Recently, new MR-approaches have been introduced allowing for fast detection of pulmonary
embolism [14]
[15]. Combined with fast MR-venography and without the need for additional contrast agent
application, a complete diagnosis can be achieved in one session and with only minor
prolongation of measurement time. The presented True-FISP MR-venography seems to be
a powerful and efficient tool for that purpose.

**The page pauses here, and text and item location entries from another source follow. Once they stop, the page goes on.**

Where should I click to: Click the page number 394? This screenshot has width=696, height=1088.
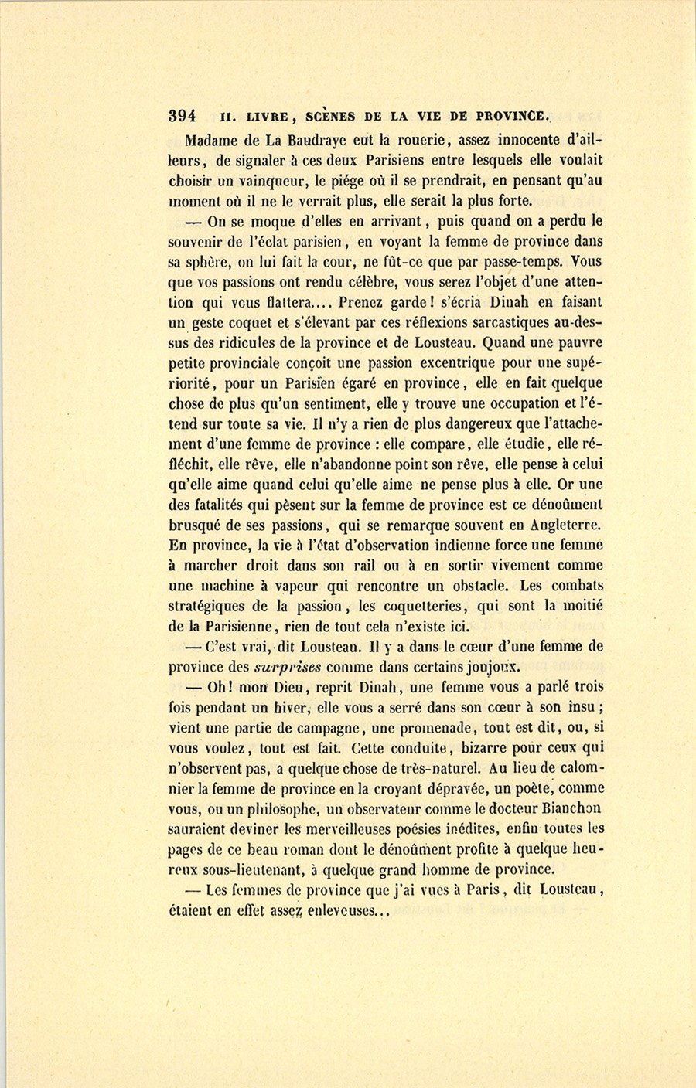[182, 116]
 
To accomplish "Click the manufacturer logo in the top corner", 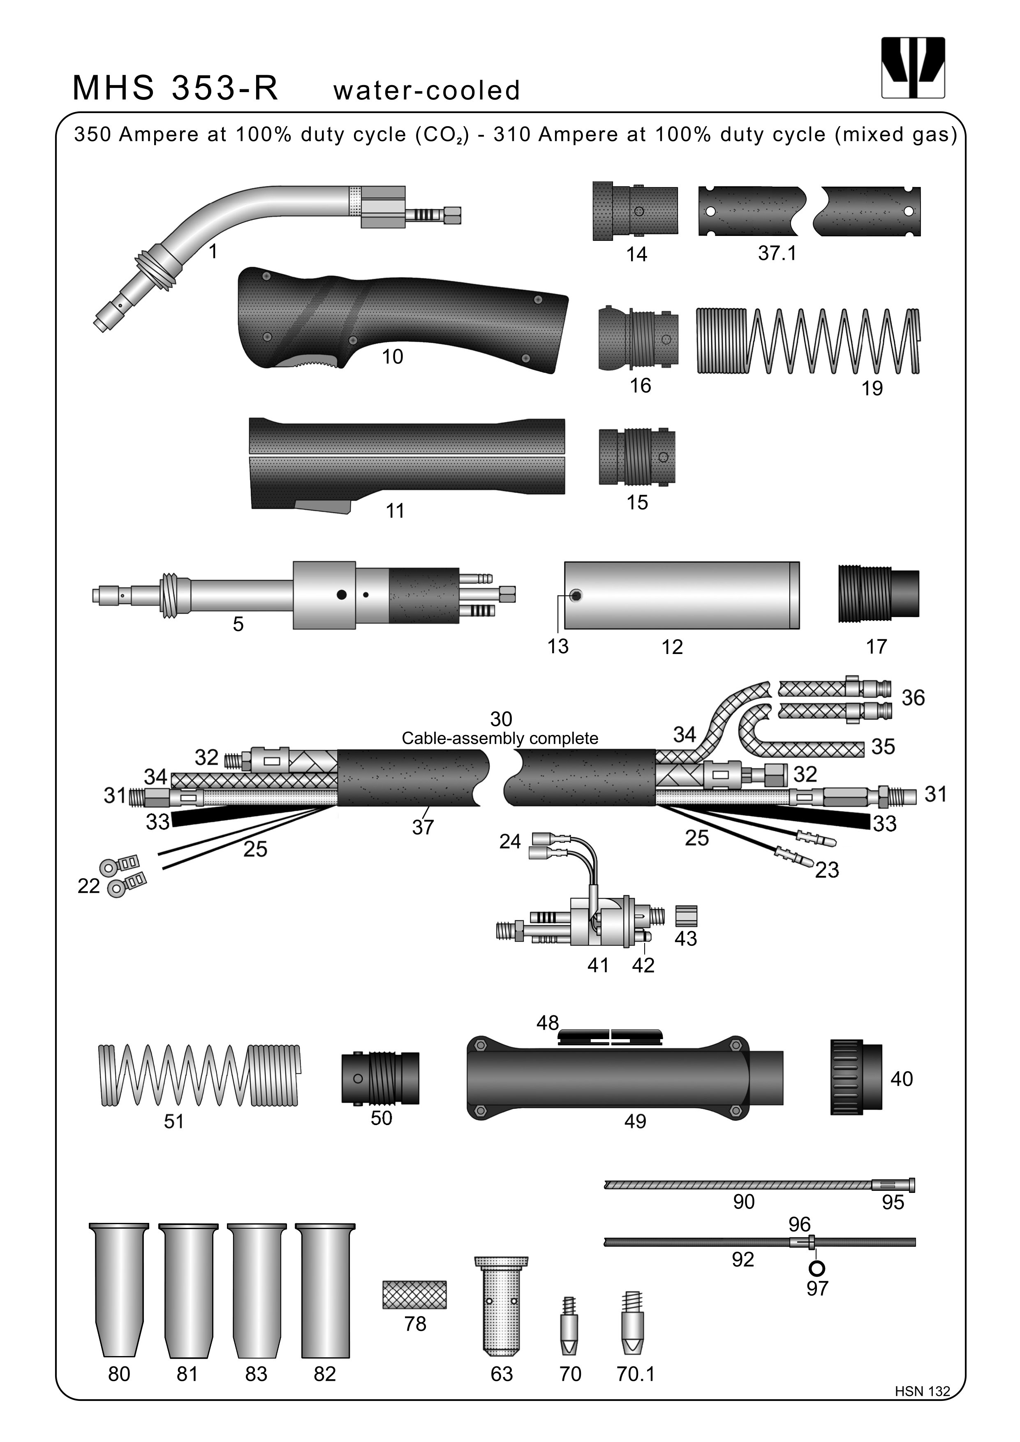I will pos(913,67).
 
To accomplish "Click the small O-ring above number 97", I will pos(817,1267).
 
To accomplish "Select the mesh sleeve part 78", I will pos(414,1294).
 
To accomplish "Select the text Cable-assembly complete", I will pos(500,739).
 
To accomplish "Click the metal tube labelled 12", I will pos(682,595).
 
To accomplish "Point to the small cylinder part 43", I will pos(686,916).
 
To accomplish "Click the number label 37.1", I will pos(777,253).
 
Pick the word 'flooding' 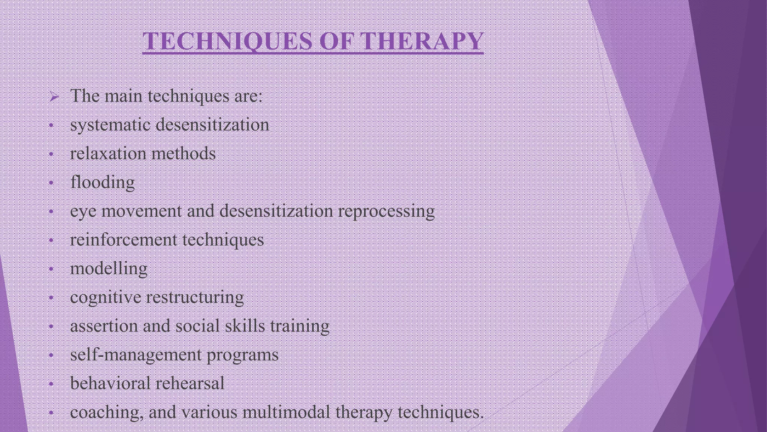coord(102,183)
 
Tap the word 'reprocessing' coord(386,212)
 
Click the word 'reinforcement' coord(123,240)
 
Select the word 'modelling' coord(109,269)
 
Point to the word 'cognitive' coord(106,298)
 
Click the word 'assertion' coord(104,326)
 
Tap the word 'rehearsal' coord(189,383)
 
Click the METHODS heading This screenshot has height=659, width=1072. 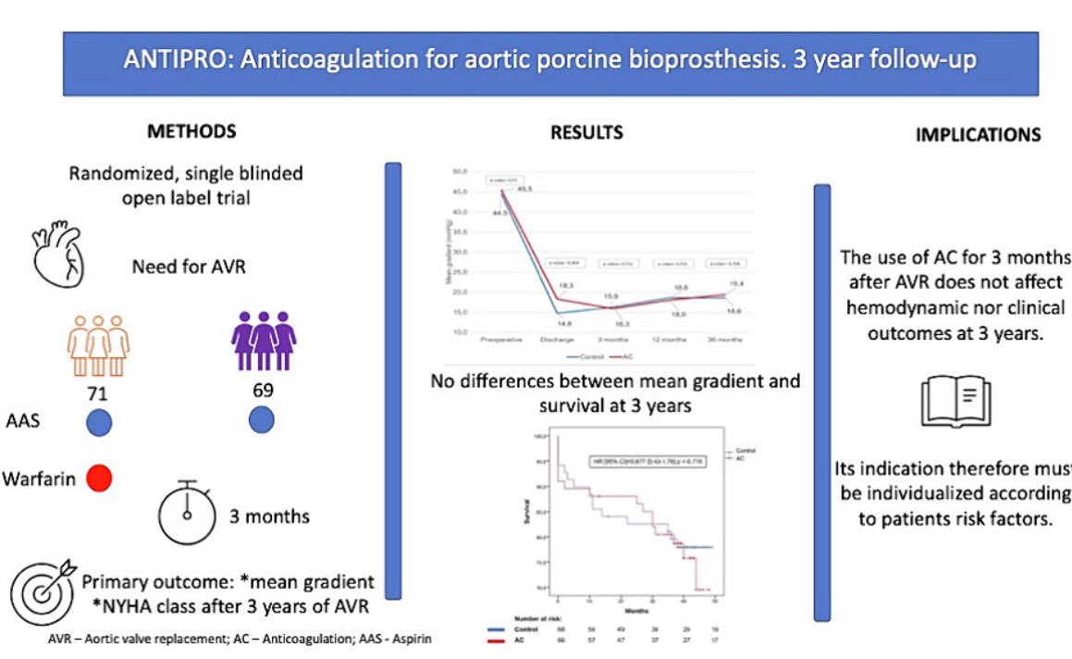pos(191,131)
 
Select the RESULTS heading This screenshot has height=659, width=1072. pos(586,132)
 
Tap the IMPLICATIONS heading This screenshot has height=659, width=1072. pos(978,134)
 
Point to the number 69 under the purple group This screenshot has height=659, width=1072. pos(265,390)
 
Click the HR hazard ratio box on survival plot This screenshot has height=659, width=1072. pos(647,460)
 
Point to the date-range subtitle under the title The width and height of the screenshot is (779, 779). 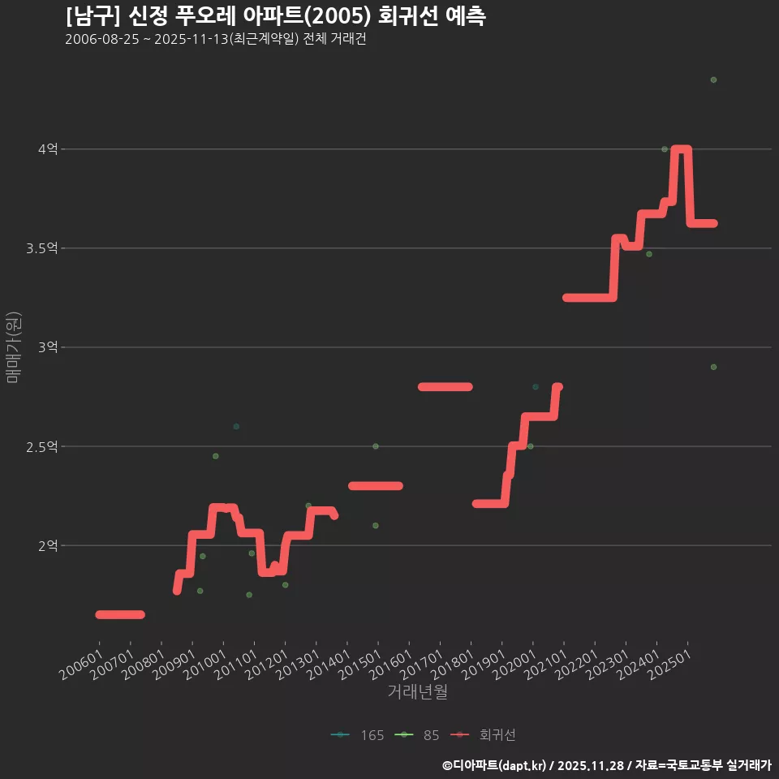point(216,40)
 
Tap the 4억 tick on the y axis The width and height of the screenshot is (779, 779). point(47,149)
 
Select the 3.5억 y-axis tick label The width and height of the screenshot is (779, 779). point(42,248)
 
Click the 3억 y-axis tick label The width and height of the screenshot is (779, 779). point(47,347)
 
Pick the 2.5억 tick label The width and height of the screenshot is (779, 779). point(42,446)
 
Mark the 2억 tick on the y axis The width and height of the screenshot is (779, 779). point(47,545)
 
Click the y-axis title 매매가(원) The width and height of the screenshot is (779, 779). point(14,347)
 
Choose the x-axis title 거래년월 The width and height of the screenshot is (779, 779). point(417,691)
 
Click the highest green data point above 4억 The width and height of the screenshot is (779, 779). point(713,80)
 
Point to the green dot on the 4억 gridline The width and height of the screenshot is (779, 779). point(665,149)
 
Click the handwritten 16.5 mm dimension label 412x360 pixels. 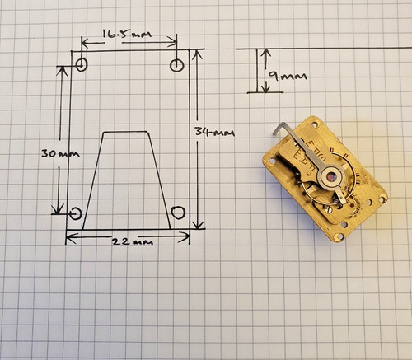(127, 35)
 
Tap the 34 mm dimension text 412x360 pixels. (215, 133)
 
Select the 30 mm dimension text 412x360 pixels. (60, 153)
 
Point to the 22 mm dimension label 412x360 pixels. (133, 241)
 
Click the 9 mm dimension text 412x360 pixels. (288, 75)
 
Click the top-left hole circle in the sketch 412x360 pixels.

Although correct diagnosis of deep vein thrombosis was successfully established in
this first feasibility study, there are some limitations of this technique. In the
presented True-FISP MR-venography, arteries and veins are displayed with a bright
signal, which makes MIP reconstruction not useful. However, the bright arteries may
be used as landmarks, especially if veins are occluded. For validation of the clinical
usefulness of this new technique, further studies involving more patients and only
one gold standard for comparison are needed. Furthermore, the superiority of True-FISP
MR-venography when compared to other non-invasive tools like ultrasound remains to
be investigated.
Conclusions
The presented MR-venography using high resolution True-FISP allows for fast high-resolution
and high-contrast visualization of deep vein thrombosis.